» **EXCERTO PARA LEITURA**:
------------------------------
Vimos mais uma vez como o Bloco de Esquerda é indiferente a questões como a violência doméstica. O uso que delas faz é oportunista e cínico, apenas para atacar o “sistema burguês”.
Rui Ramos
Valerá a pena insistir na
duplicidade de critérios do Bloco de Esquerda? No entanto, o espetáculo nunca
parece deixar de surpreender. Na última semana, o assunto foi a violência
doméstica. A doutrina do Bloco era clara: todas as denunciantes têm de ser apoiadas,
todos os suspeitos devem ser desde logo vexados e castigados. Mas eis que um
deputado do Bloco é acusado de espancar a companheira. A partir desse momento,
passou a prevalecer a “presunção de inocência” e o denunciado tornou-se a
“vítima”, e como tal com todo o direito a ser acarinhado e até festejado.
Não é, claro, a primeira vez
que uma reviravolta destas acontece. Na especulação imobiliária, também era uma
vergonha fazer dinheiro com a compra e a venda de casas. Não havia desculpa
para a especulação sobre um “bem essencial”. Até ao momento em que um vereador
do Bloco foi apanhado a realizar mais-valias de milhões com edifícios do Estado
adquiridos, aliás, com empréstimos do banco do próprio Estado. A partir daí,
começaram a valer a lei e o mercado: se não é ilegal, tudo está bem. No
discurso de ódio, a mesma coisa. Era inaceitável qualquer linguagem que pudesse
ser interpretada como um incitamento à violência. Até ao momento em que um
assessor do Bloco apelou explicitamente à “morte do homem branco”. Nesse
instante, todas as expressões, por mais violentas, tornaram-se metafóricas e
perfeitamente legítimas no debate público.
------------------------------
» **DADOS APRESENTADOS**:
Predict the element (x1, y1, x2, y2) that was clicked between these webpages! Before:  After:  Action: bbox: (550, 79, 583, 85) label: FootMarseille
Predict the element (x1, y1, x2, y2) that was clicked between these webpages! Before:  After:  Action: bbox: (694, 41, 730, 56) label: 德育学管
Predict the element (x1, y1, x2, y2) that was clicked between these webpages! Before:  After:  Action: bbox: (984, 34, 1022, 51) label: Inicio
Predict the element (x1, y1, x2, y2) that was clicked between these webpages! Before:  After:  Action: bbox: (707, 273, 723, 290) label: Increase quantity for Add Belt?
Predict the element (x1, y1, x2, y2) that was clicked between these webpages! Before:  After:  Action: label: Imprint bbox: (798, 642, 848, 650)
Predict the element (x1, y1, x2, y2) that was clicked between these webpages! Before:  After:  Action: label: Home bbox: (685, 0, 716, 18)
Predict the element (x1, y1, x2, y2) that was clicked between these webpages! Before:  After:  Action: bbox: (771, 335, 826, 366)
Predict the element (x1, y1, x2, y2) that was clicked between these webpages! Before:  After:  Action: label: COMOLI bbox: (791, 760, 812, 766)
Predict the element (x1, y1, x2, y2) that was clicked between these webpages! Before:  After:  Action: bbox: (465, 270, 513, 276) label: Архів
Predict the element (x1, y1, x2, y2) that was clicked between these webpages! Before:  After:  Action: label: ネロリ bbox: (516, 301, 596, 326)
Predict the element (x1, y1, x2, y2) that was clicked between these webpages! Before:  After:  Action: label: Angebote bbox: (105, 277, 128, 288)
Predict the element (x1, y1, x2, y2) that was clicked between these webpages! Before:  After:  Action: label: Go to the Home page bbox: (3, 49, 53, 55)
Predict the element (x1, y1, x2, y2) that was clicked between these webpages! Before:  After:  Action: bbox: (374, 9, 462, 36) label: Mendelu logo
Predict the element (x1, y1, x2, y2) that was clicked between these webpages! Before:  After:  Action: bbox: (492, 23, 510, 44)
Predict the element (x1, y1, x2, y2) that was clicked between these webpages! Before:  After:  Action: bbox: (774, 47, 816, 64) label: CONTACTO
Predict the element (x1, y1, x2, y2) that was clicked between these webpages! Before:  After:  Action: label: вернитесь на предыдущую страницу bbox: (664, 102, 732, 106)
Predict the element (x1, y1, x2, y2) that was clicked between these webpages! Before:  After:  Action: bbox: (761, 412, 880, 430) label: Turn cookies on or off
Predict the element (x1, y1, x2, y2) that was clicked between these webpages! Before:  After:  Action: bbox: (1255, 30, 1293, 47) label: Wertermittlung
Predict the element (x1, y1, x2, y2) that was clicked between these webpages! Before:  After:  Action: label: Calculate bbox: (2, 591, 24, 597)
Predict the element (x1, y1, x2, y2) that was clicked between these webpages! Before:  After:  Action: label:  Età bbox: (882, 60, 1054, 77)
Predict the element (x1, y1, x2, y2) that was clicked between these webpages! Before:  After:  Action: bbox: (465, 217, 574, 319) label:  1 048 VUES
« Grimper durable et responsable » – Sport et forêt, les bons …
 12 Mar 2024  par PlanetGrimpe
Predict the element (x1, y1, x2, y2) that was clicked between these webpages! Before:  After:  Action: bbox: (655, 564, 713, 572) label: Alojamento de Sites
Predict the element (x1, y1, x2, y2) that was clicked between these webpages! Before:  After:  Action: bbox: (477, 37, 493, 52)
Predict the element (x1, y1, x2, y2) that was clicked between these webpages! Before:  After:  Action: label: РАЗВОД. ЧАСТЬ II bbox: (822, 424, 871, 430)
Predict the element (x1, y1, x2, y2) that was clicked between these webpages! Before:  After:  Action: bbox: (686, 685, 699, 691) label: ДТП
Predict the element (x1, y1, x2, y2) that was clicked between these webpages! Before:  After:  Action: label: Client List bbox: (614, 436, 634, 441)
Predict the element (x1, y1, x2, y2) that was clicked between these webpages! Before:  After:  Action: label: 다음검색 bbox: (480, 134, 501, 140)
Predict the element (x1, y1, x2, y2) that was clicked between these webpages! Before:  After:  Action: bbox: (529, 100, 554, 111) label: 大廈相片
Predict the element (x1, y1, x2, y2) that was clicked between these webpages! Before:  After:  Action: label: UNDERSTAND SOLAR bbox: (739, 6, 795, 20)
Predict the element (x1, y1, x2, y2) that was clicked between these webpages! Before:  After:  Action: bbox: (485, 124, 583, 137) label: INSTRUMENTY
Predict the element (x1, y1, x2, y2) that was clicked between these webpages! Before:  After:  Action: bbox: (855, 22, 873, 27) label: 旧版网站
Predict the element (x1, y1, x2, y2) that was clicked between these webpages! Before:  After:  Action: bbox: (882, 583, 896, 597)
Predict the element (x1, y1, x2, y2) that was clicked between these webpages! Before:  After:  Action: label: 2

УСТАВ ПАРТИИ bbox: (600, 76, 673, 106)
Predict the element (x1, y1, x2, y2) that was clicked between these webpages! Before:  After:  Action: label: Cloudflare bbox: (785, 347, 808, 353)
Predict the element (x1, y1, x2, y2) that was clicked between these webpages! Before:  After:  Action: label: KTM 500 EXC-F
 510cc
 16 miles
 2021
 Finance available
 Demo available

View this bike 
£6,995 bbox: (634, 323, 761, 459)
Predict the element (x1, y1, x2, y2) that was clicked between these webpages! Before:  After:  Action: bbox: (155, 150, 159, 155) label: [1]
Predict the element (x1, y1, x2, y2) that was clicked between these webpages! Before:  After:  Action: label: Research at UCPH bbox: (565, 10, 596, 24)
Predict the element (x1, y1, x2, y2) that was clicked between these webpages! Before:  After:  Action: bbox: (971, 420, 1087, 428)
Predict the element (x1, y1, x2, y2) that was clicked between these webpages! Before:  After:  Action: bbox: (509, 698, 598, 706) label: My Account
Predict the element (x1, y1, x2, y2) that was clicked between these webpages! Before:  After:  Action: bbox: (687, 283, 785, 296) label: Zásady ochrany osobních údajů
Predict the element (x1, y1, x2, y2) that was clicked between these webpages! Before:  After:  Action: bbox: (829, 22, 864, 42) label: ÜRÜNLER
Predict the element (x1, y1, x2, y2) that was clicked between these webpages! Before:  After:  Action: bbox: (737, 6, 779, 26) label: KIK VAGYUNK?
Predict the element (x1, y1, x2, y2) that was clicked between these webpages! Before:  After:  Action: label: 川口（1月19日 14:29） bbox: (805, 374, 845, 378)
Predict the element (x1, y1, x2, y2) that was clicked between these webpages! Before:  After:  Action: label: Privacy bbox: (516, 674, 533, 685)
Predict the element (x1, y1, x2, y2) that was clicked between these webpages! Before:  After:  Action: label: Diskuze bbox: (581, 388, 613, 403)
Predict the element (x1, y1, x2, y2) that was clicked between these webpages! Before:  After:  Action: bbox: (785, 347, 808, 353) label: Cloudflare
------------------------------
Cite literalmente o trecho do excerto sobre o Bloco de Esquerda que começa em "Vimos mais uma" e termina em "e até festejado.".

» **RESULTADO DA TAREFA**:
Vimos mais uma vez como o Bloco de Esquerda é indiferente a questões como a violência doméstica. O uso que delas faz é oportunista e cínico, apenas para atacar o “sistema burguês”.
Rui Ramos
Valerá a pena insistir na
duplicidade de critérios do Bloco de Esquerda? No entanto, o espetáculo nunca
parece deixar de surpreender. Na última semana, o assunto foi a violência
doméstica. A doutrina do Bloco era clara: todas as denunciantes têm de ser apoiadas,
todos os suspeitos devem ser desde logo vexados e castigados. Mas eis que um
deputado do Bloco é acusado de espancar a companheira. A partir desse momento,
passou a prevalecer a “presunção de inocência” e o denunciado tornou-se a
“vítima”, e como tal com todo o direito a ser acarinhado e até festejado.